Collection entries
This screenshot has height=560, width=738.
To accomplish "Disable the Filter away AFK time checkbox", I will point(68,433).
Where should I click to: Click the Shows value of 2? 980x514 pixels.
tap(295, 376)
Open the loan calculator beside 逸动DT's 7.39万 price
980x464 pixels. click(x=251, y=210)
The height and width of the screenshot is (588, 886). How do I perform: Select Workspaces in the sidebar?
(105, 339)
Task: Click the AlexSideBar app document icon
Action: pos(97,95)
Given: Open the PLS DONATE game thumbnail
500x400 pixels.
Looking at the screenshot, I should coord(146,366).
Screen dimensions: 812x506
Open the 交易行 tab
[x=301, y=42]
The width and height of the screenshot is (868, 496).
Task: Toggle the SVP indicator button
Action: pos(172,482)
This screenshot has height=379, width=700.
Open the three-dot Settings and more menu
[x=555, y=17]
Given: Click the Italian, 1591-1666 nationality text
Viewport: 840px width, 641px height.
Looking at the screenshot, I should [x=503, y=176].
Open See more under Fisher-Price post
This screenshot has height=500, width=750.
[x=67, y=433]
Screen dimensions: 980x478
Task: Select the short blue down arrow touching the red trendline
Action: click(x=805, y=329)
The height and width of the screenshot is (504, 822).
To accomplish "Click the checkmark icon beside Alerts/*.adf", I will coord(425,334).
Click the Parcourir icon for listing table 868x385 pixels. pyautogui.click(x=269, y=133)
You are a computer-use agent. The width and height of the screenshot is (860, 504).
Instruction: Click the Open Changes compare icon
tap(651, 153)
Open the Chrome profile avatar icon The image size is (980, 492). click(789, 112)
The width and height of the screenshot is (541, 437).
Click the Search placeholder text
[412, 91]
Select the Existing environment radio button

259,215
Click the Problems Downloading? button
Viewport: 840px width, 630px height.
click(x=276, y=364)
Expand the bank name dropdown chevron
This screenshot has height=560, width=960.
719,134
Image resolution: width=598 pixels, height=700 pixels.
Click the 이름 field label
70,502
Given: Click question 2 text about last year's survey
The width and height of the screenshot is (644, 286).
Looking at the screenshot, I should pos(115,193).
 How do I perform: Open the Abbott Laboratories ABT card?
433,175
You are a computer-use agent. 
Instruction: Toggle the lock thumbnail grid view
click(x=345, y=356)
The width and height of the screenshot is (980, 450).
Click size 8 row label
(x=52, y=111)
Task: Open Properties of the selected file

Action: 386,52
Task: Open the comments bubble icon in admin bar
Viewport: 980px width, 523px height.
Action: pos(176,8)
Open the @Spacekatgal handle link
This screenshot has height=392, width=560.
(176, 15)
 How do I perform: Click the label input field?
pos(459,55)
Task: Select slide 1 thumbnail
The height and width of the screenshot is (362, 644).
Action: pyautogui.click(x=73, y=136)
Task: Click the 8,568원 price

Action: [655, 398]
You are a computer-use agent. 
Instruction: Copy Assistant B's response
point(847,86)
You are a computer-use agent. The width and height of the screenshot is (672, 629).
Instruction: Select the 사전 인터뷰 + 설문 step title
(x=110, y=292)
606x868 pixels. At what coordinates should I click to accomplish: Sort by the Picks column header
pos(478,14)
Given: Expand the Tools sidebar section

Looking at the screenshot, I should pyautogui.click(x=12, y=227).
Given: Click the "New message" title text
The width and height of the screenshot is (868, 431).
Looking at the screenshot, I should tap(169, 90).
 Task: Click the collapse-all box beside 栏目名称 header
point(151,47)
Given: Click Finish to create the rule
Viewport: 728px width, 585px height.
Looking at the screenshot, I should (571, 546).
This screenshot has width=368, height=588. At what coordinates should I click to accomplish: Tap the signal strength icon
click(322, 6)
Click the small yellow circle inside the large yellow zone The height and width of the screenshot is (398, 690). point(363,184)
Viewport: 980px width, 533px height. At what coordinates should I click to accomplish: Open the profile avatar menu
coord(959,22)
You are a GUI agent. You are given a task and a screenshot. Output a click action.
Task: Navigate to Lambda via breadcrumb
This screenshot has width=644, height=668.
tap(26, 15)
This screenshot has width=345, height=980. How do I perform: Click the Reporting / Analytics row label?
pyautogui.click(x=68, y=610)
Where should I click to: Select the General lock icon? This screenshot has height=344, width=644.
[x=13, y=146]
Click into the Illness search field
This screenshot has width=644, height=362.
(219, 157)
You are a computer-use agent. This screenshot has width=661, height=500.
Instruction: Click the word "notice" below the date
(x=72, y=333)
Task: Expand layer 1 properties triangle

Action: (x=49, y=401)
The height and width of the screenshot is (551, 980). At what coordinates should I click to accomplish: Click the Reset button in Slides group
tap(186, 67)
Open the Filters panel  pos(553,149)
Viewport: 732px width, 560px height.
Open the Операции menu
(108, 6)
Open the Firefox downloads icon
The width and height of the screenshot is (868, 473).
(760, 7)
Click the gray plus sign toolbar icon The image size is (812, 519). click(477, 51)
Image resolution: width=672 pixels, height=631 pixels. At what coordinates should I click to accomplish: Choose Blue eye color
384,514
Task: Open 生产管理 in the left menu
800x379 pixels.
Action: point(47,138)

**Task item**
Once you have read the records, output each one exactly as written.

**Response below**
This screenshot has height=560, width=738.
To accomplish "Disable the Filter away AFK time checkbox", I will point(68,433).
Where should I click to: Click the Shows value of 2? 980x514 pixels.
tap(295, 376)
Open the loan calculator beside 逸动DT's 7.39万 price
980x464 pixels. click(x=251, y=210)
The height and width of the screenshot is (588, 886). How do I perform: Select Workspaces in the sidebar?
(105, 339)
Task: Click the AlexSideBar app document icon
Action: pos(97,95)
Given: Open the PLS DONATE game thumbnail
500x400 pixels.
Looking at the screenshot, I should coord(146,366).
Screen dimensions: 812x506
Open the 交易行 tab
[x=301, y=42]
The width and height of the screenshot is (868, 496).
Task: Toggle the SVP indicator button
Action: pos(172,482)
This screenshot has height=379, width=700.
Open the three-dot Settings and more menu
[x=555, y=17]
Given: Click the Italian, 1591-1666 nationality text
Viewport: 840px width, 641px height.
Looking at the screenshot, I should [x=503, y=176].
Open See more under Fisher-Price post
This screenshot has height=500, width=750.
[x=67, y=433]
Screen dimensions: 980x478
Task: Select the short blue down arrow touching the red trendline
Action: click(x=805, y=329)
The height and width of the screenshot is (504, 822).
To accomplish "Click the checkmark icon beside Alerts/*.adf", I will coord(425,334).
Click the Parcourir icon for listing table 868x385 pixels. pyautogui.click(x=269, y=133)
You are a computer-use agent. The width and height of the screenshot is (860, 504).
Instruction: Click the Open Changes compare icon
tap(651, 153)
Open the Chrome profile avatar icon The image size is (980, 492). click(789, 112)
The width and height of the screenshot is (541, 437).
Click the Search placeholder text
[412, 91]
Select the Existing environment radio button

259,215
Click the Problems Downloading? button
Viewport: 840px width, 630px height.
click(x=276, y=364)
Expand the bank name dropdown chevron
This screenshot has height=560, width=960.
719,134
Image resolution: width=598 pixels, height=700 pixels.
Click the 이름 field label
70,502
Given: Click question 2 text about last year's survey
The width and height of the screenshot is (644, 286).
Looking at the screenshot, I should pos(115,193).
 How do I perform: Open the Abbott Laboratories ABT card?
433,175
You are a computer-use agent. 
Instruction: Toggle the lock thumbnail grid view
click(x=345, y=356)
The width and height of the screenshot is (980, 450).
Click size 8 row label
(x=52, y=111)
Task: Open Properties of the selected file

Action: 386,52
Task: Open the comments bubble icon in admin bar
Viewport: 980px width, 523px height.
Action: pos(176,8)
Open the @Spacekatgal handle link
This screenshot has height=392, width=560.
(176, 15)
 How do I perform: Click the label input field?
pos(459,55)
Task: Select slide 1 thumbnail
The height and width of the screenshot is (362, 644).
Action: pyautogui.click(x=73, y=136)
Task: Click the 8,568원 price

Action: [655, 398]
You are a computer-use agent. 
Instruction: Copy Assistant B's response
point(847,86)
You are a computer-use agent. The width and height of the screenshot is (672, 629).
Instruction: Select the 사전 인터뷰 + 설문 step title
(x=110, y=292)
606x868 pixels. At what coordinates should I click to accomplish: Sort by the Picks column header
pos(478,14)
Given: Expand the Tools sidebar section

Looking at the screenshot, I should pyautogui.click(x=12, y=227).
Given: Click the "New message" title text
The width and height of the screenshot is (868, 431).
Looking at the screenshot, I should tap(169, 90).
 Task: Click the collapse-all box beside 栏目名称 header
point(151,47)
Given: Click Finish to create the rule
Viewport: 728px width, 585px height.
Looking at the screenshot, I should (571, 546).
This screenshot has width=368, height=588. At what coordinates should I click to accomplish: Tap the signal strength icon
click(322, 6)
Click the small yellow circle inside the large yellow zone The height and width of the screenshot is (398, 690). point(363,184)
Viewport: 980px width, 533px height. At what coordinates should I click to accomplish: Open the profile avatar menu
coord(959,22)
You are a GUI agent. You are given a task and a screenshot. Output a click action.
Task: Navigate to Lambda via breadcrumb
This screenshot has width=644, height=668.
tap(26, 15)
This screenshot has width=345, height=980. How do I perform: Click the Reporting / Analytics row label?
pyautogui.click(x=68, y=610)
Where should I click to: Select the General lock icon? This screenshot has height=344, width=644.
[x=13, y=146]
Click into the Illness search field
This screenshot has width=644, height=362.
(219, 157)
You are a computer-use agent. This screenshot has width=661, height=500.
Instruction: Click the word "notice" below the date
(x=72, y=333)
Task: Expand layer 1 properties triangle

Action: (x=49, y=401)
The height and width of the screenshot is (551, 980). At what coordinates should I click to accomplish: Click the Reset button in Slides group
tap(186, 67)
Open the Filters panel  pos(553,149)
Viewport: 732px width, 560px height.
Open the Операции menu
(108, 6)
Open the Firefox downloads icon
The width and height of the screenshot is (868, 473).
(760, 7)
Click the gray plus sign toolbar icon The image size is (812, 519). click(477, 51)
Image resolution: width=672 pixels, height=631 pixels. At what coordinates should I click to accomplish: Choose Blue eye color
384,514
Task: Open 生产管理 in the left menu
800x379 pixels.
Action: point(47,138)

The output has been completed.